Government ‘hopeful’ inner west light rail will return sooner than first feared

The Sydney Morning Herald 
November 8, 2021 (Sydney, Australia)

Sydney’s faulty inner west light rail could return far sooner than first feared, according to a senior transport official, but Premier Dominic Perrottet has acknowledged the service’s suspension could hinder the return of workers to the CBD as the government attempts to revive the city.

Transport for NSW chief operations officer Howard Collins said he was confident the light rail would not be out of action for 18 months, with the government now looking at an alternative facility to repair the 12 cracked trams faster.

“I’m hoping that it will be a lot less than 18 months, I’m pretty confident,” Mr Collins said.

He added the system could resume in a reduced capacity between Lilyfield and Central Station once a handful of trams were repaired.

“If we get four to six vehicles back, we’ll start to shuttle Lilyfield to Central, but we’re not sure when that will be yet.”

The Herald revealed last month that cracks had been discovered on several trams, which forced the suspension of the service. Cracks were subsequently found on every tram, prompting the government to cancel the service for more than a year.

The massive outage comes as the government works to entice workers back into Sydney’s suffering CBD after the months-long Delta-lockdown.

Mr Perrottet on Sunday described the system-wide cancellation as “terrible” and said the government would provide ongoing bus services to the commuters impacted by the outage.

“It’s not helpful, clearly, and it’s something that we will work through,” he said. “We do need people to come back to the Sydney CBD. I want a thriving city.

“Obviously it’s unacceptable. But what I can do as premier what my team can do is ensure that there are public transport options available to minimise any disruption.”

About 10,000 daily trips were taken on the service in mid-October, compared to 30,000 pre-COVID. About 5000 daily trips were taken on the replacement bus services last week, Mr Collins said.

Cracks in the Spanish-built tram fleet have occurred across the world, with the West Midlands public transport network dealing with a similar problem in the United Kingdom.

Transport for NSW is now exploring whether it can find other facilities where a production line can be set up to repair the trams in a more efficient way.

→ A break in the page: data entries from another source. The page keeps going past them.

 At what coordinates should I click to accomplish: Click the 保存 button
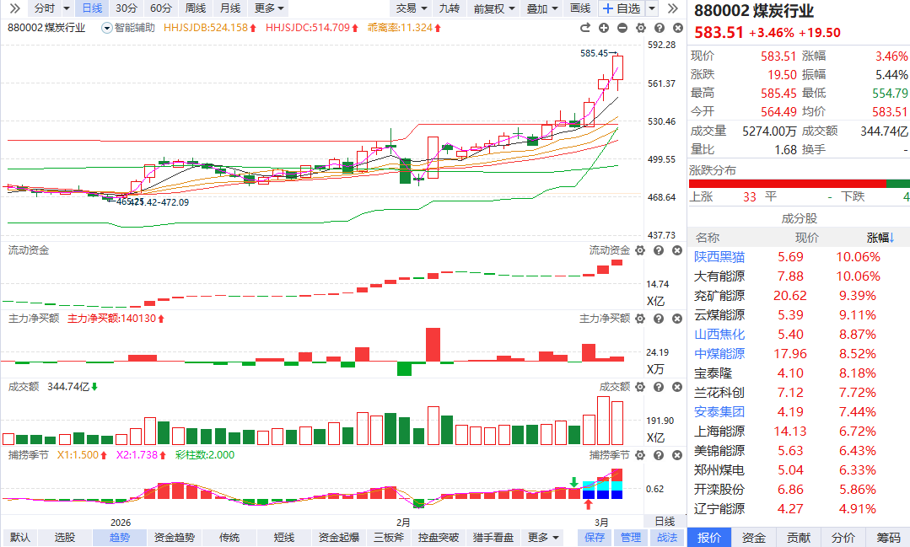point(595,538)
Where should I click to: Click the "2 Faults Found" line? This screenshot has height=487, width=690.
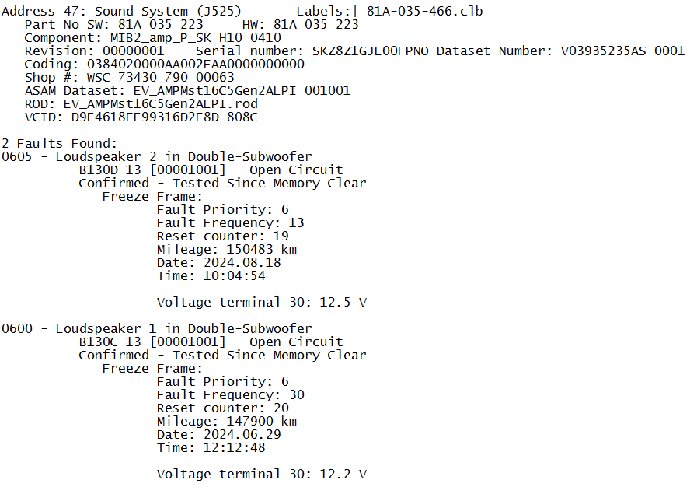coord(59,143)
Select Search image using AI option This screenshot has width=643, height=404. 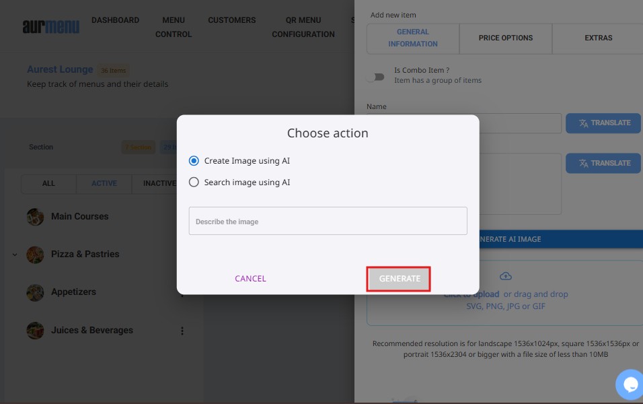point(194,182)
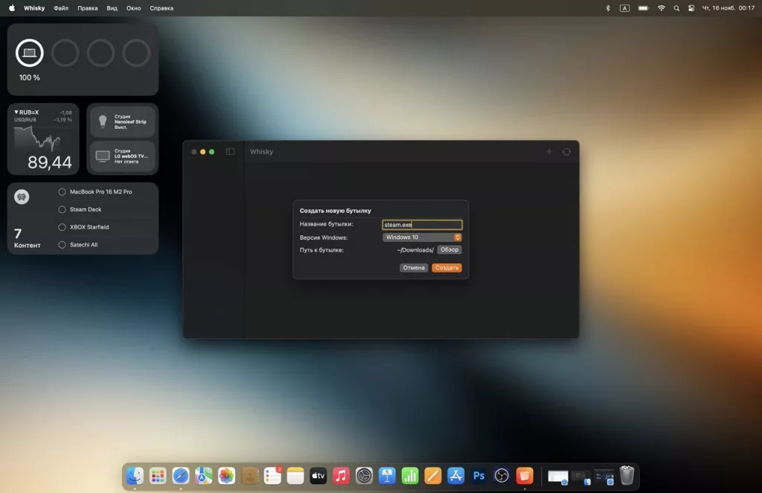Open the App Store from the Dock
Viewport: 762px width, 493px height.
coord(455,476)
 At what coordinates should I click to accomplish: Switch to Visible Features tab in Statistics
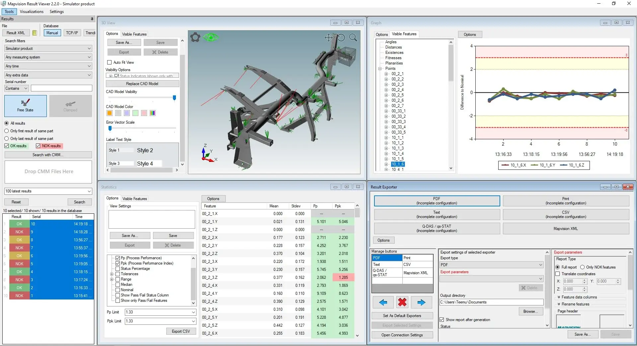point(134,199)
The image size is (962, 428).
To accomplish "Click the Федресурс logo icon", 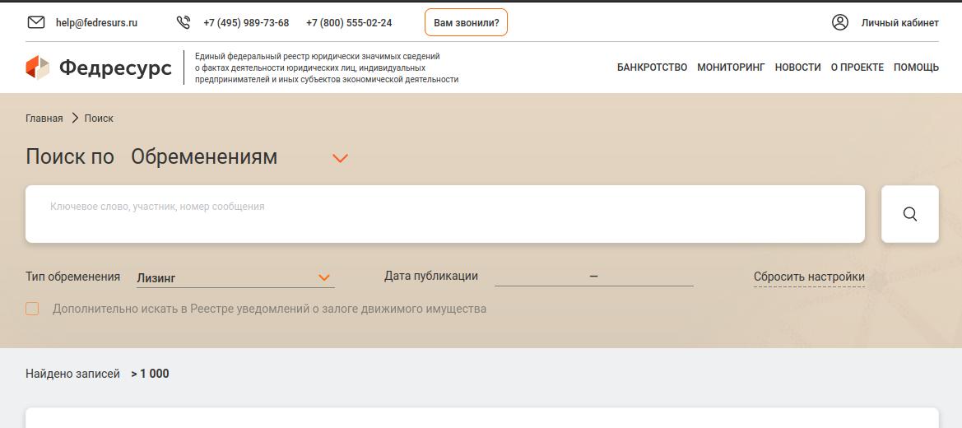I will click(x=38, y=67).
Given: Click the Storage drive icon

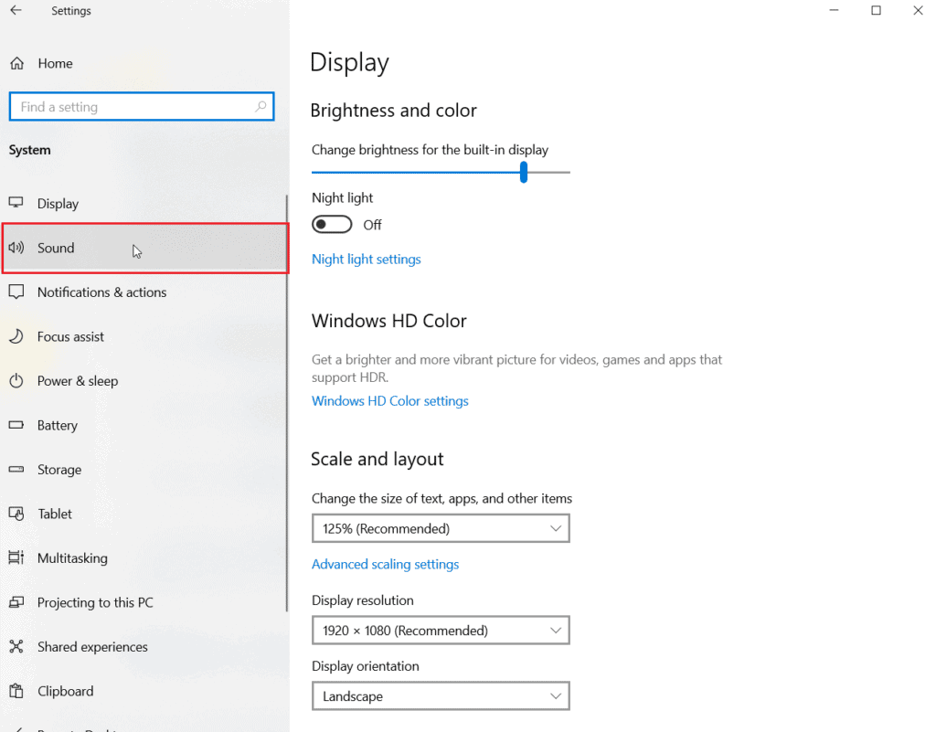Looking at the screenshot, I should click(16, 469).
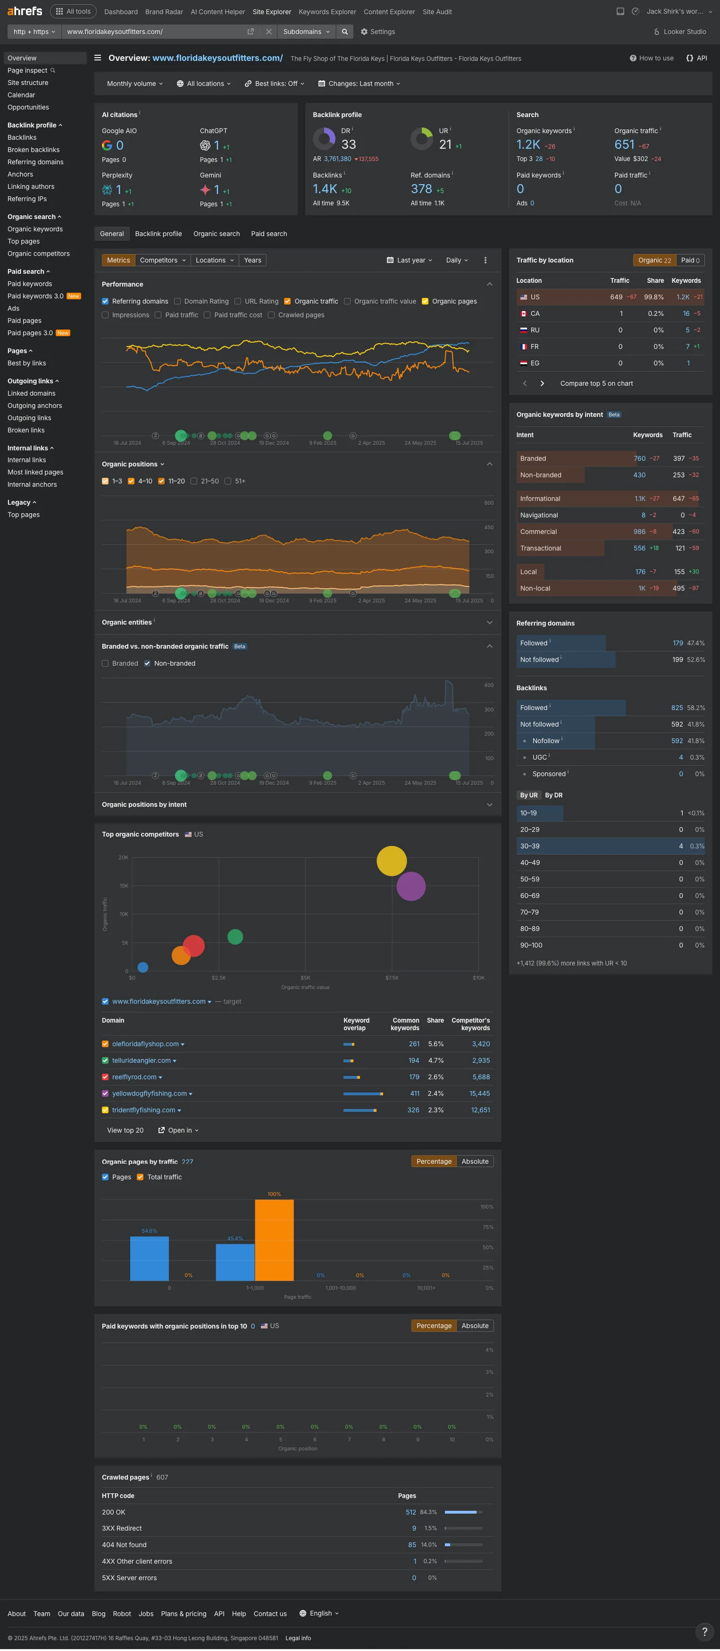
Task: Switch to the Backlink profile tab
Action: click(x=158, y=234)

The government also considered whether it could split the CBD light rail trams in half to be able to run on the inner west line, but decided it was too complicated to make the necessary changes, given the different wheelbase of the two vehicles.

The floors of the trams needed to be stripped back to reveal the true extent of the cracking on the inner west trams. Mr Collins said once they were identified, the cracks could be seen moving once the tram was in operation.

“The vehicle has been out on tests and the cracks have been seen to move. The vehicles weren’t unsafe at the time of operation, but the advice I’ve been given is if we’d left them as they are, the cracks would have propagated further,” Mr Collins said.

“It looks like it wouldn’t have failed in a way that would have injured anybody, but it likely would have got lower and lower until the body scraped on the ground.”

Transport Minister Rob Stokes last Friday said the serious flaws found in the inner west trams were likely to be “far broader in scope” than those in Sydney because thousands of the same tram types operated around the world, including Europe and the US, as well as in Newcastle and Canberra.

The inner west trams were made by Spanish manufacturer CAF, whereas those used on the $3.1 billion eastern suburbs light rail line were built by French company Alstom.

Opposition transport spokeswoman Jo Haylen said the light rail’s closure would likely deter inner west residents from returning to the CBD.

“The inner west light rail line’s closure has become an economic handbrake on the post-COVID recovery across the inner west, Pyrmont, and Chinatown,” she said.

“It’s now harder for workers to get to work, students to get to school, and for patrons to get to restaurants, bars and retail businesses all desperately in need of customers.”